Из-за истощения источников, из-за того, что со-бытие перерастает в "восстание масс", интенсивное становится экстенсивным. "Прирост власти... при капитализме обращается ростом капитала, где исключается любая минимальная или максимальная интенсивность (формальная демократия , равенство при выборах). Допускается лишь строго упорядоченная энергия, которая имеет самую среднюю интенсивность, поскольку эту энергию можно переносить, канализировать. Допускается энергия, лишенная интенсивного потенциала, в которой нет различий... Таким образом, сила творческая трансформируется в "рабочую силу", в товар, чья ценность измеряется единицами времени" (Лиотар). Так интенсивность становитсяинтенциональностью (Клоссовски), "нормируется", укрощается, усредняется.
Морализм на социалистическом Востоке от того, что советская этика даже и не пытается обосновать свою абсолютность и безусловность. Исторический материализм обязан дать социальное и экономическое обоснование этических норм. Советское пуританство не становится от этого менее нетерпимым, скорее напротив. Другое дело, что в Советском Союзе так и не удалось уничтожить традиционную, христианскую нравственность, она "прорывается" всюду, хотя чаще всего и не называет себя христианской.
В русской православной традиции морализм преодолевается святостью. Как сказал Несмелов, каждый человек осознает, что он существует по ту сторону себя самого. Но есть и другое: "В сущности, нет более острой, наркотической, артистической нации, чем русские: я говорю о сапожниках, о толпе, о всей нелепой ходынке нашего бытия и характера. Но, Господи, когда-то она разовьется, когда-то этот "сапожник" истории перестанет пить водку и явится трезвым перед лицом народов" (Розанов). Народ-артист мощен в стихийном и ничтожен в сопротивлении стихии, "Тут общерусский незримый ток", поток саморазрушения. Там, на Западе, власть границы и формы, пошлость и узость юридического сознания. Здесь, в России, слишком много пространства, чтобы сдавать себя в плен канцелярии, фабрике, деньгам и здравому смыслу.
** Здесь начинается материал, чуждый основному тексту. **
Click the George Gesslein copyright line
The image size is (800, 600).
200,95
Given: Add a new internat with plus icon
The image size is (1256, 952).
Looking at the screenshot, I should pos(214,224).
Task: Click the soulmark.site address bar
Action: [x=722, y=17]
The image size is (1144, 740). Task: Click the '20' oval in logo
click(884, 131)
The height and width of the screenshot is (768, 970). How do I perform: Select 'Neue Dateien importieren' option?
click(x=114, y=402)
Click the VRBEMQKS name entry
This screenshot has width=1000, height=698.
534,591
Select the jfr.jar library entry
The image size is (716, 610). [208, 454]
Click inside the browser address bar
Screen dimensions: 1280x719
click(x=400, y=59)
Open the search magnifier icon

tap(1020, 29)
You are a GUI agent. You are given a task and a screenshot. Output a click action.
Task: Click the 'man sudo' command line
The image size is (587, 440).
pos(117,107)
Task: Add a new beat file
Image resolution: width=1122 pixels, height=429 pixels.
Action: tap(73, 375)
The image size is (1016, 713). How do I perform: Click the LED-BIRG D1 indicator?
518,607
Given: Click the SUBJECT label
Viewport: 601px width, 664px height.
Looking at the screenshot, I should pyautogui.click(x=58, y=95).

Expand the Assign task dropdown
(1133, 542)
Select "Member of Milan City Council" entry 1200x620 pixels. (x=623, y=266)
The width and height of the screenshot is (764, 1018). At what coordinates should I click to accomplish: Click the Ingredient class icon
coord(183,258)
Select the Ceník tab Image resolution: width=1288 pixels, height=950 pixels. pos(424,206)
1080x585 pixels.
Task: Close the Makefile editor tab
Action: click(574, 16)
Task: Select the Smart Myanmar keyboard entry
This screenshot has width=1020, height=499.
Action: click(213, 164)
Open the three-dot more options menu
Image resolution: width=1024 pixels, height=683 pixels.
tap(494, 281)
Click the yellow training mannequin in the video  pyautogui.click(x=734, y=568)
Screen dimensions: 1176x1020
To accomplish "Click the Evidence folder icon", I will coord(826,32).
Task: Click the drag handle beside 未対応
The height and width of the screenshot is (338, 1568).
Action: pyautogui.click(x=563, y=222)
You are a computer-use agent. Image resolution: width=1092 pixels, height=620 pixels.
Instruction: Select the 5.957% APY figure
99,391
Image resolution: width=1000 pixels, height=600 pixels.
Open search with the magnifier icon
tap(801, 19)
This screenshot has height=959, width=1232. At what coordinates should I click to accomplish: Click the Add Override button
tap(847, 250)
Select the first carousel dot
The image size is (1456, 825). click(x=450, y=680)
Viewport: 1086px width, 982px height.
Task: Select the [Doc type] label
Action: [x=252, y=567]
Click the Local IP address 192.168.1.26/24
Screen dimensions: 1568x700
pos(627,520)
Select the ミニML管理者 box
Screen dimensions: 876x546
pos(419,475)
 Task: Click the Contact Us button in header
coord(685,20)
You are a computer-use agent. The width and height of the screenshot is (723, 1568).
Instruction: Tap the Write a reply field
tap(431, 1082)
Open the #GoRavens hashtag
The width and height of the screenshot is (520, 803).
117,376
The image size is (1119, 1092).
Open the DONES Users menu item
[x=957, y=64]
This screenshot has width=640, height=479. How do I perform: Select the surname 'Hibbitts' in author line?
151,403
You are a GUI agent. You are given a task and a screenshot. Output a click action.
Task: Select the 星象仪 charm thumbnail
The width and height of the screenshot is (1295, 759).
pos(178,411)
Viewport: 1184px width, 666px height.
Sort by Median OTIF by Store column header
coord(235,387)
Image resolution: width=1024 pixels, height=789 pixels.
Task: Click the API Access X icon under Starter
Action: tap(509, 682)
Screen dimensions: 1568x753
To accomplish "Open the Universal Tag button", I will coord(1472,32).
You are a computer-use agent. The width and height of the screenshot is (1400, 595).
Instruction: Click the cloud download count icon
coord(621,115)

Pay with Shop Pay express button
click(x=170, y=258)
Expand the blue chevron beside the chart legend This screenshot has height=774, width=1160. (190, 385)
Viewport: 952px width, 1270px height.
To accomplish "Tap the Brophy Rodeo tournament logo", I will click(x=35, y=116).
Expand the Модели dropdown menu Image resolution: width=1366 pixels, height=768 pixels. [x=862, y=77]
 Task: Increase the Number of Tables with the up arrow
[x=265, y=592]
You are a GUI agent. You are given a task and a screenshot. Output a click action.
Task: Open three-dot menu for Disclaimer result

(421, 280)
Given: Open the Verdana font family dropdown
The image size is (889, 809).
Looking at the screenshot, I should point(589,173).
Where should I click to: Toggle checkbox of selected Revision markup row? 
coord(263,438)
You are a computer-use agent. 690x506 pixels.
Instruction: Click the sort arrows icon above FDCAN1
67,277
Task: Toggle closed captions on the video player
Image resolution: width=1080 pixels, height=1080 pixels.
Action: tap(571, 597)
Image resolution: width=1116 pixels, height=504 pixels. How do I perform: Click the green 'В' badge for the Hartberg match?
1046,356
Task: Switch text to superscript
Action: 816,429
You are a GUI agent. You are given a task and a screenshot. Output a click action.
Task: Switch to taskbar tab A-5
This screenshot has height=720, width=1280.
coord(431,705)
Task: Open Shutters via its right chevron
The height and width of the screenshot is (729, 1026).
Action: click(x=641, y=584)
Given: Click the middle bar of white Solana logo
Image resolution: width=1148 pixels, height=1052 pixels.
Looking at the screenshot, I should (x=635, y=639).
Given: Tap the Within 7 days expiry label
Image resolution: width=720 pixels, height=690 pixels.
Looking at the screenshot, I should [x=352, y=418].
Русский эсхатологизм двоится:
Есть бездельники Божий: странники, паломники, созерцатели. "Есть целая группа возвышенных бездельников: поэты, не пишущие стихов, лишние люди, странники, юродивые..." Но есть и "бездельники низменные: пьянчужки, попрошайки. И есть переходные типы: полупьяные
странники, полуюродивые пьяницы. Любим Торцов, Федя Протасов" (Померанц). Безделие может быть великим благом — началом восхождения к Богу. Начало аскезы связано с безделием — в душе, не замутненной деланием., должны отразиться высшие миры, в великую пустоту может спуститься Бог. Благородная несуетность и внутренний аристократизм русских обломовых соседствуют с полным параличей воли: "неумение, нежелание, даже отвращение ко всякому усилию воли, ко всякому обузданию стихии" (Даниил Андреев о Блоке). "Слабым я стал делаться с 7-8 лет... Это — страшная потеря своей воли над собой, над своими поступками, "выбором деятельности", я всегда шел в "отворенную дверь", и мне было все равно, которая дверь отворилась. Никогда в жизни я не делал выбора..." (Розанов).
Есть и состояние промежуточное, вопрос человека из подполья: "Что лучше — революция или чай пить?" (Ремизов). И не ясно, какой ответ будет более циничным, какая перспектива — более оправданной. Иногда и "чай пить". "Твой уход, мой конец. Опять что-то крупное, неотменимое. Загадка жизни, загадка смерти, прелесть гения, прелесть обнажения, это, пожалуйста, это мы понимали. А мелкие мировые дрязги вроде перекройки земного шара, это, извините, увольте, это не по нашей части" (Пастернак).
Эти-то промежуточные состояния, наиболее выразительные, свидетельствуют (хоть и в отрицательном модусе) об убогости моралистического подхода. Можно ли сказать, что человек из подполья "эгоист"? Это было бы слишком примитивно. Достоевский, Ремизов, Пастернак, да и любой настоящий писатель вне подобной карикатурности. В промежуточном состоянии жизнь персонажа "висит на ниточке", и только одному Богу известно, что человеку надобно в этот момент.